Saito Y, Lewis J M, Park I, Ikuno Y, Hayashi A, Ohji M, Tano Y
Department of Ophthalmology, Osaka University Medical School, Suita, Japan.
Ophthalmology. 1999 Aug;106(8):1541-5. doi: 10.1016/S0161-6420(99)90451-7.
The development or progression of postoperative nuclear sclerosis is the most common complication of successful vitrectomy in elderly patients. The authors treated idiopathic epimacular proliferation (EMP) with nonvitrectomizing vitreous surgery in an attempt to prevent postoperative nuclear sclerosis.

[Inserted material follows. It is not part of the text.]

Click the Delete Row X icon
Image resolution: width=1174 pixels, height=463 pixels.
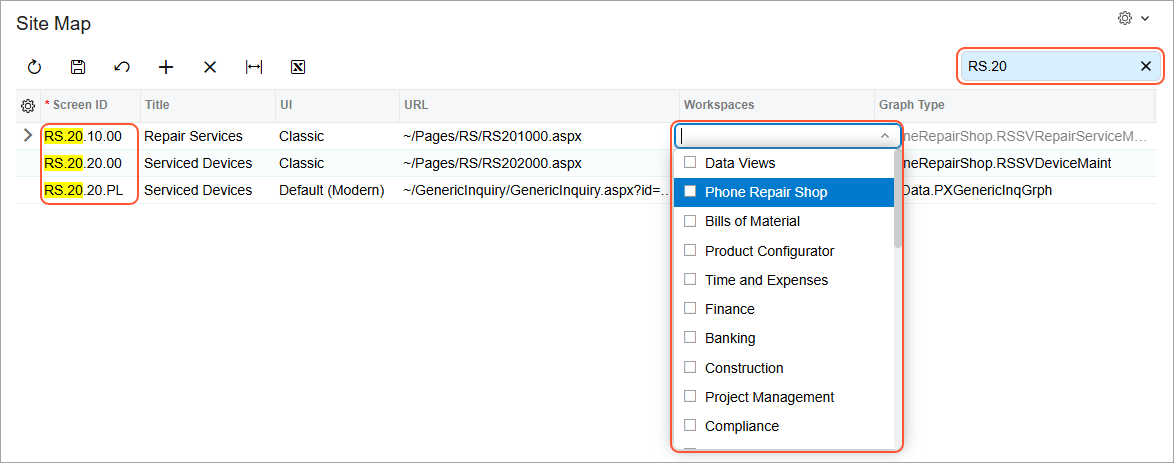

Prospective, nonrandomized, comparative case series.
The authors surgically removed membranes from the sensory retina in 21 eyes of 21 patients with EMP.
Neither intravitreal infusion nor vitrectomy of any kind was performed during the procedure. The peeled membrane was left floating in the vitreous cavity in 11 (group 1) eyes and removed in 10 eyes (group 2). Nonoperated fellow eyes served as controls.
Visual acuity, slit-lamp and/or Scheimpflug photography, and refractometry were performed pre- and postoperatively to evaluate changes in the degree of lenticular opacity.
There was no difference in the rate of development or progression of nuclear sclerosis or the degree of myopic shift between operated and control eyes during the postoperative follow-up period (mean, 9.7 months). No serious complications were noted. There was no difference in postoperative course between patients in the two operative groups.
Although interpretation of the results of this study is limited due to its small size and short follow-up, nonvitrectomizing vitreous surgery seems to decrease the postoperative development or progression of nuclear sclerosis in patients with idiopathic EMP.